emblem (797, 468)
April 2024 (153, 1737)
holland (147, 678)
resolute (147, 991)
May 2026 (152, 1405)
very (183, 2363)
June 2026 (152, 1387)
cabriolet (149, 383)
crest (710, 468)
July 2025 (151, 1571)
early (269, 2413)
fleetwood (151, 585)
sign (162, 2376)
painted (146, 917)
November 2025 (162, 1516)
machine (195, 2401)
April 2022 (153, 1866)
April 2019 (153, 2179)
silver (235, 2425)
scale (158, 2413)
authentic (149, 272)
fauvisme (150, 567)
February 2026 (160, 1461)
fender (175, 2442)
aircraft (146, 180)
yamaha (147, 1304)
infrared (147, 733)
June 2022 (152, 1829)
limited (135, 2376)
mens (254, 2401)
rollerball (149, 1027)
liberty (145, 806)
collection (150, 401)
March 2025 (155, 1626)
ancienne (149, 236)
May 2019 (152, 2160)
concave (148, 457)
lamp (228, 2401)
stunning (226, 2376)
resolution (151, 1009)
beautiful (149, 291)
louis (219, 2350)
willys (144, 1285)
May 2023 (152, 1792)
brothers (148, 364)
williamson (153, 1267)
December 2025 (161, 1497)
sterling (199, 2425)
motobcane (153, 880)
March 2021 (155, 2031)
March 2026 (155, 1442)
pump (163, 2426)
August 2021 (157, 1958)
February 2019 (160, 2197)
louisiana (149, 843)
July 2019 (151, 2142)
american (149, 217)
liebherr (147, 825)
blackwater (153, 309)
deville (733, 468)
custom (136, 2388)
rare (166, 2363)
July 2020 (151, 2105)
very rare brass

━━━━

* **Task goal**:
Exactly as they appear, write out the lines from the one containing "brothers (148, 364)" through the final line of the entries above, both included.

* **Response**:
brothers (148, 364)
williamson (153, 1267)
December 2025 (161, 1497)
sterling (199, 2425)
motobcane (153, 880)
March 2021 (155, 2031)
March 2026 (155, 1442)
pump (163, 2426)
August 2021 (157, 1958)
February 2019 (160, 2197)
louisiana (149, 843)
July 2019 (151, 2142)
american (149, 217)
liebherr (147, 825)
blackwater (153, 309)
deville (733, 468)
custom (136, 2388)
rare (166, 2363)
July 2020 (151, 2105)
very rare brass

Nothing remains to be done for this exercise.